Derek Lee, Up North - 1118

Originally posted June 3, 2010, edited May 2013
In spring training 1992 for the White Sox, Derek Lee knew he wasn't going to make the team. But he wanted to make the best impression he could. He wanted them to remember him later.

"I know who's going to go up north," Lee told The Chicago Tribune, referring to the team's AAA club in Vancouver. "The White Sox in '92 are going to be a good team. They're going to win. I want to be a part of that, one way or another."

Lee wouldn't make the team that year, but he would make the majors briefly the next, after a change in organizations.

Lee was taken by the White Sox in the 42nd round of the 1988 draft, out of the University of South Florida.

Lee started with the White Sox at short-season Utica, hitting .341 over 76 games. He also stole 54 bases.

Source excerpt:
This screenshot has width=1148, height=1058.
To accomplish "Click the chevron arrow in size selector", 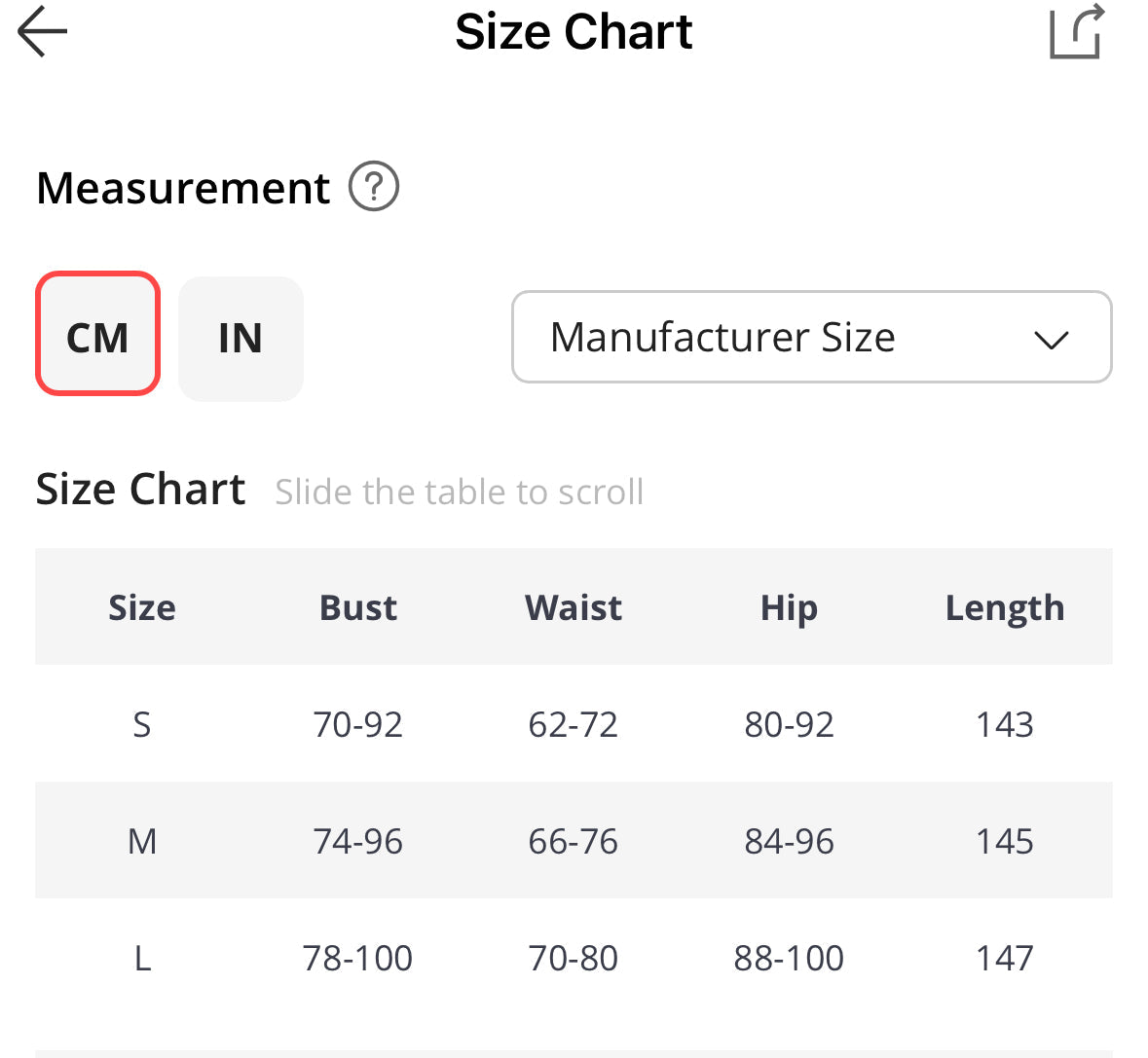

Tasks to perform:
• 1. According to the passage on Derek Lee, which university did the White Sox draft him from?
• 2. Copy the passage on Derek Lee word for word, from "Lee wouldn't make" up to and including "stole 54 bases.".

The responses:
• 1. The University of South Florida.

• 2.
Lee wouldn't make the team that year, but he would make the majors briefly the next, after a change in organizations.

Lee was taken by the White Sox in the 42nd round of the 1988 draft, out of the University of South Florida.

Lee started with the White Sox at short-season Utica, hitting .341 over 76 games. He also stole 54 bases.